Before long, I reached the shore where the brook runs into the lake, carefully skirting the area where its turbulent running water might thin out the ice. But I needn't have worried about running water in the brook on this day. To all appearances, it was now quite dry.
Teetering from rock to rock along the streambed, though, I could see that water had coursed through here not long before, leaving its evidence in the icicles descending from overhanging banks. I clambered on, hoping to find still-coursing water and more elaborate ice structures higher up on the mountain side. But then I dropped my camera. Lens open, it bounced from rock to rock with a sickening crack.
When I picked my camera up, part of the lens apparatus came off in my hand, and when I pushed the off button, the display revealed this image of purple and green blurs. Uh oh!
After repeated tries to replace the parts and restart my camera, I realized all was lost. Yes, it would still take pictures, but the images looked like this. This was supposed to be a photo of the treeline along the lake shore. Kind of interesting, I admit, but not what I use my camera for. Unfortunately, it's time to get a new one.

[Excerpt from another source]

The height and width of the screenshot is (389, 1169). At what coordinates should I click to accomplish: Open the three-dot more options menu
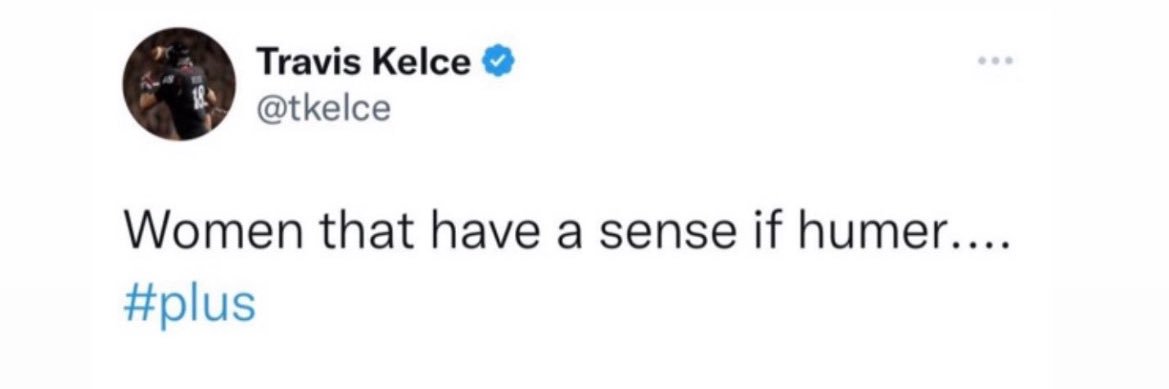click(x=996, y=62)
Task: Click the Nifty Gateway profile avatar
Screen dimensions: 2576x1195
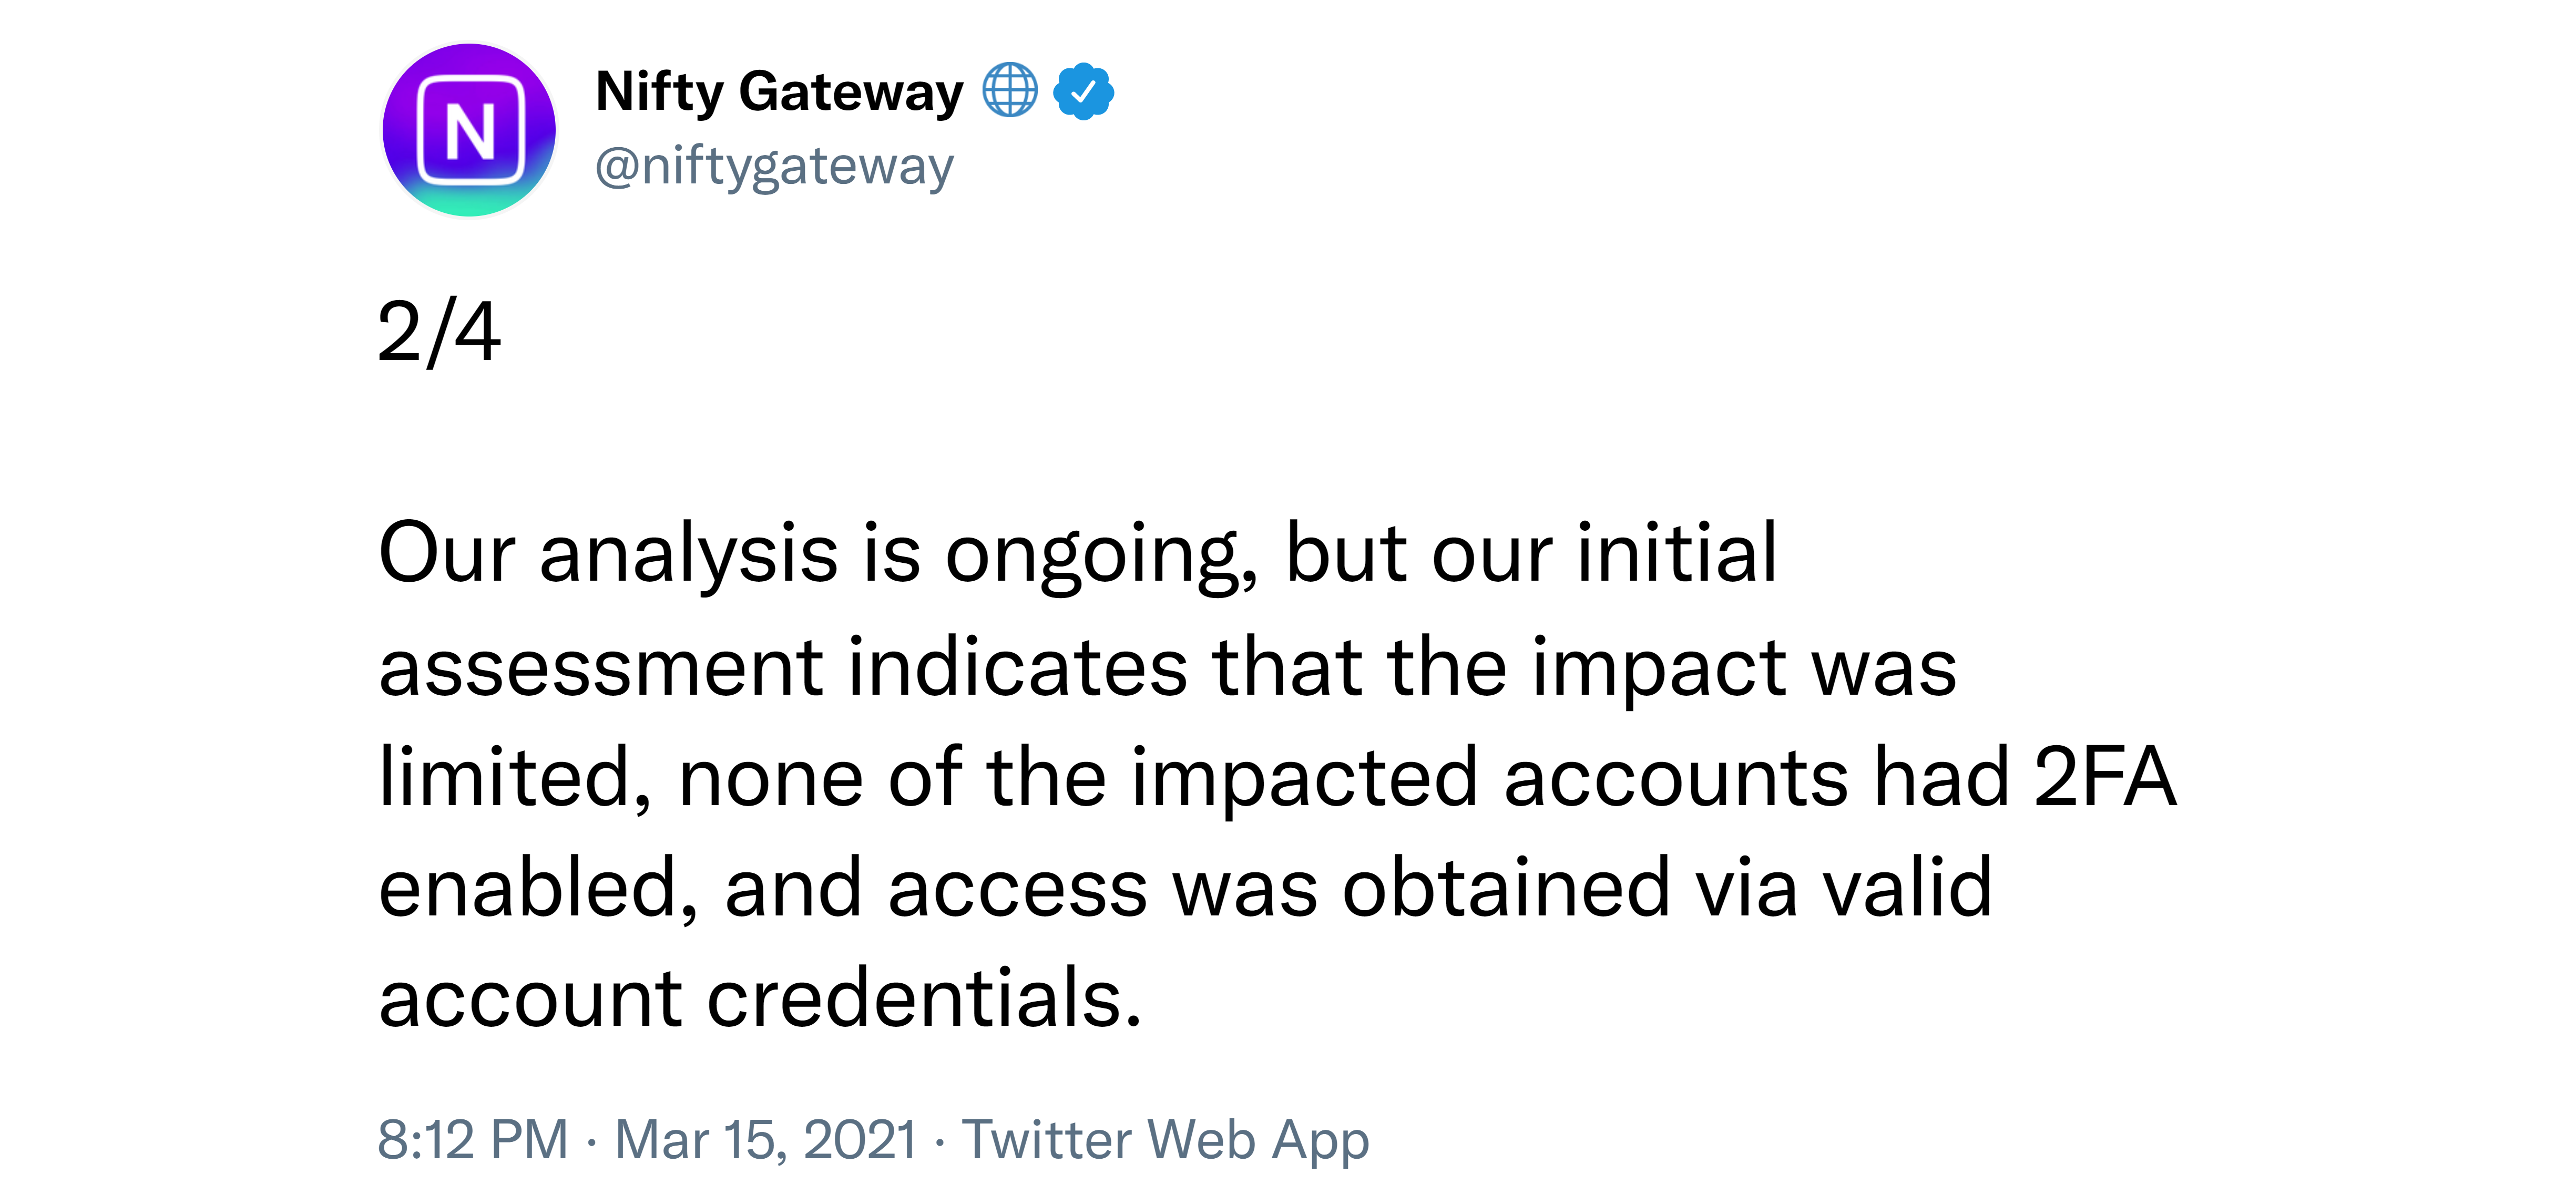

Oh, too bad! You've shot so many outstanding pictures with that camera!
I have a Canon S90. I believe it is the model just before yours. I no longer use it. You are welcome to have it free! Call me on my cell if interested. The only feature it does not do is full Hd video at 1080p. My number is on my website or you may still have it. Jeff
AAAAARGH!!! would be my comment too! I rarely have what I would call nightmares, but the worst of them is that there's something wrong with my camera: the film is jammed or has run out and I don't have any more (my dreams remember old stuff!) or that I dropped it and the lens went to pieces. I sympathize with you from the bottom of my being. Yours is the experience of my worst dreams. (and - Jeff Nadler, you are a generous soul to offer your camera to keep one of our favorite photographers and writers going on with the blog we've all come to love.)
I feel your pain; a couple of years ago I slipped on ice and fell on my camera which drove the lens into the body. The camera went to the morgue and I got a new one of the same model. Such is life. Console yourself with the fact that cameras are built to take a certain number of pictures (e.g. 100,000, 250,000) so it would have come to the end of its useful life at some point - and the more photos you take the more quickly that would have come.